* **The task**: The entries below must be copied exactly as they are.

* **Data extracts**:

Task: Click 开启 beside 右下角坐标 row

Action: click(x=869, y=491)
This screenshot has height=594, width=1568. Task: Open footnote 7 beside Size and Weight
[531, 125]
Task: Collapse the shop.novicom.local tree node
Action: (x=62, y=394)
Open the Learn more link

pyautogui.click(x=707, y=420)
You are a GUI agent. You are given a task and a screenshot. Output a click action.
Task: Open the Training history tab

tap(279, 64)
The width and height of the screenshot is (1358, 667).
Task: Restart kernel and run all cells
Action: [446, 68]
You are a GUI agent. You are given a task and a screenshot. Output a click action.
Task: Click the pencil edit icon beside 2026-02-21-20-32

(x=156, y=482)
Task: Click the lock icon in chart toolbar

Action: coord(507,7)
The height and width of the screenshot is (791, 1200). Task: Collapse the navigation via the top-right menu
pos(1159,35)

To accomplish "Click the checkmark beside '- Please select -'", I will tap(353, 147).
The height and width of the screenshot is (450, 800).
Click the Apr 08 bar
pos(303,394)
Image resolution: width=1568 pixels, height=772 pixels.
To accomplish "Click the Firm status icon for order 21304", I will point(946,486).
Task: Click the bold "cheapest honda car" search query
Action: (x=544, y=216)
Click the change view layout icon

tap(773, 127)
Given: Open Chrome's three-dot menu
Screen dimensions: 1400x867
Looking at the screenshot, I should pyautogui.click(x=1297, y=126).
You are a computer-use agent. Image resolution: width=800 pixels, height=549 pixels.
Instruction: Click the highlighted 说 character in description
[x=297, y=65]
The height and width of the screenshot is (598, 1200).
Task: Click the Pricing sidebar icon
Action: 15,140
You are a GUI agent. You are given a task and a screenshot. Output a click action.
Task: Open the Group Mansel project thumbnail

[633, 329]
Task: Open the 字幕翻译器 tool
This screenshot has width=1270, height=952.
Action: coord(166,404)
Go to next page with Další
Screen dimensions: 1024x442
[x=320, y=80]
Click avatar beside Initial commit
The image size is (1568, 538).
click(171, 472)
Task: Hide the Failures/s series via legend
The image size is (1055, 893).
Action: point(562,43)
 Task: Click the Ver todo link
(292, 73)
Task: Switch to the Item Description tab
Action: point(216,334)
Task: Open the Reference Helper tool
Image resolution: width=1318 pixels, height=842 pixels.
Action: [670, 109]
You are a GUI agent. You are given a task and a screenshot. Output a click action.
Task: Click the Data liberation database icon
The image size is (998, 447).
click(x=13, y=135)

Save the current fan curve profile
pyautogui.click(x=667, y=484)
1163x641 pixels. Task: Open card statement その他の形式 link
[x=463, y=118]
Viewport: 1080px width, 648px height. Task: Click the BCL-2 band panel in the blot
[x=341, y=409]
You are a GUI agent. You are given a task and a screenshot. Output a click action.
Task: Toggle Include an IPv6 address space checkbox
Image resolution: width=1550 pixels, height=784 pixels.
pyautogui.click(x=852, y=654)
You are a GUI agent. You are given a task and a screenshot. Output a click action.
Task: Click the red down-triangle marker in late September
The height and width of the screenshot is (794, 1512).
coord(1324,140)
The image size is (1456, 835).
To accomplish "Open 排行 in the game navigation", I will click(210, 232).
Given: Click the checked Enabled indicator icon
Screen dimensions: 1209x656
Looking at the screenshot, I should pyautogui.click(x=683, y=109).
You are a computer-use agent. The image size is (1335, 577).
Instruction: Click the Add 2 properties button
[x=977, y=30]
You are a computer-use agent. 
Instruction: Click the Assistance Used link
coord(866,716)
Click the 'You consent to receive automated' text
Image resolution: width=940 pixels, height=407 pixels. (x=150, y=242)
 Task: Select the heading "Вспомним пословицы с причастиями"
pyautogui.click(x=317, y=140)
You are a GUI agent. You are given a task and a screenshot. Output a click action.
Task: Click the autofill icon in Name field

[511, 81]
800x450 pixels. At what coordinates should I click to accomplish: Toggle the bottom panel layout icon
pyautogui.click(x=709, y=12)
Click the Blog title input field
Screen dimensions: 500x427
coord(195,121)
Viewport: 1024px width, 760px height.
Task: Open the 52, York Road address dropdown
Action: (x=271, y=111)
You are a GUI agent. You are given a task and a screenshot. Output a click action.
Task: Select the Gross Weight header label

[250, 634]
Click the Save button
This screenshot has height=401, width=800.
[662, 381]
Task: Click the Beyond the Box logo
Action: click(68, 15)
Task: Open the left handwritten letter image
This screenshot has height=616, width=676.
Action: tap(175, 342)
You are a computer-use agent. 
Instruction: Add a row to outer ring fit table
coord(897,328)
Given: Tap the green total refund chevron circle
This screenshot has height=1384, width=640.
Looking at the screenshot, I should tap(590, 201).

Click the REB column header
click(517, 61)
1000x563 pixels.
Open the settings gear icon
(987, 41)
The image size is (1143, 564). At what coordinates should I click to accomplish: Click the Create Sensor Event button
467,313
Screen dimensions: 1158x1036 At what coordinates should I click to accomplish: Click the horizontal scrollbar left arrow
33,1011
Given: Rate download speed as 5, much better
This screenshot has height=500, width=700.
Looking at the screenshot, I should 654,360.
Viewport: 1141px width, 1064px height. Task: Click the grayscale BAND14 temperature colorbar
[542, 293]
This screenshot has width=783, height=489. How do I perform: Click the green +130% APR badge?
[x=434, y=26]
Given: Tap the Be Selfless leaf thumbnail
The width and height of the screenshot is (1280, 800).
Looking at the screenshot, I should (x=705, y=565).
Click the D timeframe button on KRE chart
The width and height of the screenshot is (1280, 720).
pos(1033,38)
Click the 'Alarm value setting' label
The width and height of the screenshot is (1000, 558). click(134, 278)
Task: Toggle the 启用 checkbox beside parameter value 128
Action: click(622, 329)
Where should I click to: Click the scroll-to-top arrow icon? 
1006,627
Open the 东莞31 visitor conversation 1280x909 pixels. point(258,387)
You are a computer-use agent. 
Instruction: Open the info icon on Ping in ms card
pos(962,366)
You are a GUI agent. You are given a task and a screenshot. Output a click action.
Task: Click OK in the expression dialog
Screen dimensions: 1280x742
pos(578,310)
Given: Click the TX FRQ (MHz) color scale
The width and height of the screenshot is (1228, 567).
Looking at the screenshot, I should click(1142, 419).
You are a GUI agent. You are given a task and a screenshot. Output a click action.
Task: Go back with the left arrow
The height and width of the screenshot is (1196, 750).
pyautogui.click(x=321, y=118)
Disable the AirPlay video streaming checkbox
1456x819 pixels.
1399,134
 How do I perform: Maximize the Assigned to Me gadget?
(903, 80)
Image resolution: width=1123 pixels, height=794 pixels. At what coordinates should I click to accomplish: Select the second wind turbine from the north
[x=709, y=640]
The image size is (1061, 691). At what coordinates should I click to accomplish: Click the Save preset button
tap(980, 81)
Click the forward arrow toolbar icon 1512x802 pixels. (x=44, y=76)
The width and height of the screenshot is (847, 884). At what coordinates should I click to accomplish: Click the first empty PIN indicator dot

* **Answer space**:
Task: Click 开启 beside 右下角坐标 row

Action: click(x=869, y=491)
This screenshot has height=594, width=1568. Task: Open footnote 7 beside Size and Weight
[531, 125]
Task: Collapse the shop.novicom.local tree node
Action: (x=62, y=394)
Open the Learn more link

pyautogui.click(x=707, y=420)
You are a GUI agent. You are given a task and a screenshot. Output a click action.
Task: Open the Training history tab

tap(279, 64)
The width and height of the screenshot is (1358, 667).
Task: Restart kernel and run all cells
Action: [446, 68]
You are a GUI agent. You are given a task and a screenshot. Output a click action.
Task: Click the pencil edit icon beside 2026-02-21-20-32

(x=156, y=482)
Task: Click the lock icon in chart toolbar

Action: coord(507,7)
The height and width of the screenshot is (791, 1200). Task: Collapse the navigation via the top-right menu
pos(1159,35)

To accomplish "Click the checkmark beside '- Please select -'", I will tap(353, 147).
The height and width of the screenshot is (450, 800).
Click the Apr 08 bar
pos(303,394)
Image resolution: width=1568 pixels, height=772 pixels.
To accomplish "Click the Firm status icon for order 21304", I will point(946,486).
Task: Click the bold "cheapest honda car" search query
Action: (x=544, y=216)
Click the change view layout icon

tap(773, 127)
Given: Open Chrome's three-dot menu
Screen dimensions: 1400x867
Looking at the screenshot, I should pyautogui.click(x=1297, y=126).
You are a computer-use agent. Image resolution: width=800 pixels, height=549 pixels.
Instruction: Click the highlighted 说 character in description
[x=297, y=65]
The height and width of the screenshot is (598, 1200).
Task: Click the Pricing sidebar icon
Action: 15,140
You are a GUI agent. You are given a task and a screenshot. Output a click action.
Task: Open the Group Mansel project thumbnail

[633, 329]
Task: Open the 字幕翻译器 tool
This screenshot has width=1270, height=952.
Action: coord(166,404)
Go to next page with Další
Screen dimensions: 1024x442
[x=320, y=80]
Click avatar beside Initial commit
The image size is (1568, 538).
click(171, 472)
Task: Hide the Failures/s series via legend
The image size is (1055, 893).
Action: point(562,43)
 Task: Click the Ver todo link
(292, 73)
Task: Switch to the Item Description tab
Action: point(216,334)
Task: Open the Reference Helper tool
Image resolution: width=1318 pixels, height=842 pixels.
Action: [670, 109]
You are a GUI agent. You are given a task and a screenshot. Output a click action.
Task: Click the Data liberation database icon
The image size is (998, 447).
click(x=13, y=135)

Save the current fan curve profile
pyautogui.click(x=667, y=484)
1163x641 pixels. Task: Open card statement その他の形式 link
[x=463, y=118]
Viewport: 1080px width, 648px height. Task: Click the BCL-2 band panel in the blot
[x=341, y=409]
You are a GUI agent. You are given a task and a screenshot. Output a click action.
Task: Toggle Include an IPv6 address space checkbox
Image resolution: width=1550 pixels, height=784 pixels.
pyautogui.click(x=852, y=654)
You are a GUI agent. You are given a task and a screenshot. Output a click action.
Task: Click the red down-triangle marker in late September
The height and width of the screenshot is (794, 1512).
coord(1324,140)
The image size is (1456, 835).
To accomplish "Open 排行 in the game navigation", I will click(210, 232).
Given: Click the checked Enabled indicator icon
Screen dimensions: 1209x656
Looking at the screenshot, I should pyautogui.click(x=683, y=109).
You are a computer-use agent. The image size is (1335, 577).
Instruction: Click the Add 2 properties button
[x=977, y=30]
You are a computer-use agent. 
Instruction: Click the Assistance Used link
coord(866,716)
Click the 'You consent to receive automated' text
Image resolution: width=940 pixels, height=407 pixels. (x=150, y=242)
 Task: Select the heading "Вспомним пословицы с причастиями"
pyautogui.click(x=317, y=140)
You are a GUI agent. You are given a task and a screenshot. Output a click action.
Task: Click the autofill icon in Name field

[511, 81]
800x450 pixels. At what coordinates should I click to accomplish: Toggle the bottom panel layout icon
pyautogui.click(x=709, y=12)
Click the Blog title input field
Screen dimensions: 500x427
coord(195,121)
Viewport: 1024px width, 760px height.
Task: Open the 52, York Road address dropdown
Action: (x=271, y=111)
You are a GUI agent. You are given a task and a screenshot. Output a click action.
Task: Select the Gross Weight header label

[250, 634]
Click the Save button
This screenshot has height=401, width=800.
[662, 381]
Task: Click the Beyond the Box logo
Action: click(68, 15)
Task: Open the left handwritten letter image
This screenshot has height=616, width=676.
Action: tap(175, 342)
You are a computer-use agent. 
Instruction: Add a row to outer ring fit table
coord(897,328)
Given: Tap the green total refund chevron circle
This screenshot has height=1384, width=640.
Looking at the screenshot, I should tap(590, 201).

Click the REB column header
click(517, 61)
1000x563 pixels.
Open the settings gear icon
(987, 41)
The image size is (1143, 564). At what coordinates should I click to accomplish: Click the Create Sensor Event button
467,313
Screen dimensions: 1158x1036 At what coordinates should I click to accomplish: Click the horizontal scrollbar left arrow
33,1011
Given: Rate download speed as 5, much better
This screenshot has height=500, width=700.
Looking at the screenshot, I should 654,360.
Viewport: 1141px width, 1064px height. Task: Click the grayscale BAND14 temperature colorbar
[542, 293]
This screenshot has width=783, height=489. How do I perform: Click the green +130% APR badge?
[x=434, y=26]
Given: Tap the Be Selfless leaf thumbnail
The width and height of the screenshot is (1280, 800).
Looking at the screenshot, I should (x=705, y=565).
Click the D timeframe button on KRE chart
The width and height of the screenshot is (1280, 720).
pos(1033,38)
Click the 'Alarm value setting' label
The width and height of the screenshot is (1000, 558). click(134, 278)
Task: Toggle the 启用 checkbox beside parameter value 128
Action: click(622, 329)
Where should I click to: Click the scroll-to-top arrow icon? 
1006,627
Open the 东莞31 visitor conversation 1280x909 pixels. point(258,387)
You are a computer-use agent. 
Instruction: Open the info icon on Ping in ms card
pos(962,366)
You are a GUI agent. You are given a task and a screenshot. Output a click action.
Task: Click OK in the expression dialog
Screen dimensions: 1280x742
pos(578,310)
Given: Click the TX FRQ (MHz) color scale
The width and height of the screenshot is (1228, 567).
Looking at the screenshot, I should click(1142, 419).
You are a GUI agent. You are given a task and a screenshot. Output a click action.
Task: Go back with the left arrow
The height and width of the screenshot is (1196, 750).
pyautogui.click(x=321, y=118)
Disable the AirPlay video streaming checkbox
1456x819 pixels.
1399,134
 How do I perform: Maximize the Assigned to Me gadget?
(903, 80)
Image resolution: width=1123 pixels, height=794 pixels. At what coordinates should I click to accomplish: Select the second wind turbine from the north
[x=709, y=640]
The image size is (1061, 691). At what coordinates should I click to accomplish: Click the Save preset button
tap(980, 81)
Click the forward arrow toolbar icon 1512x802 pixels. (x=44, y=76)
The width and height of the screenshot is (847, 884). At what coordinates should I click to accomplish: Click the first empty PIN indicator dot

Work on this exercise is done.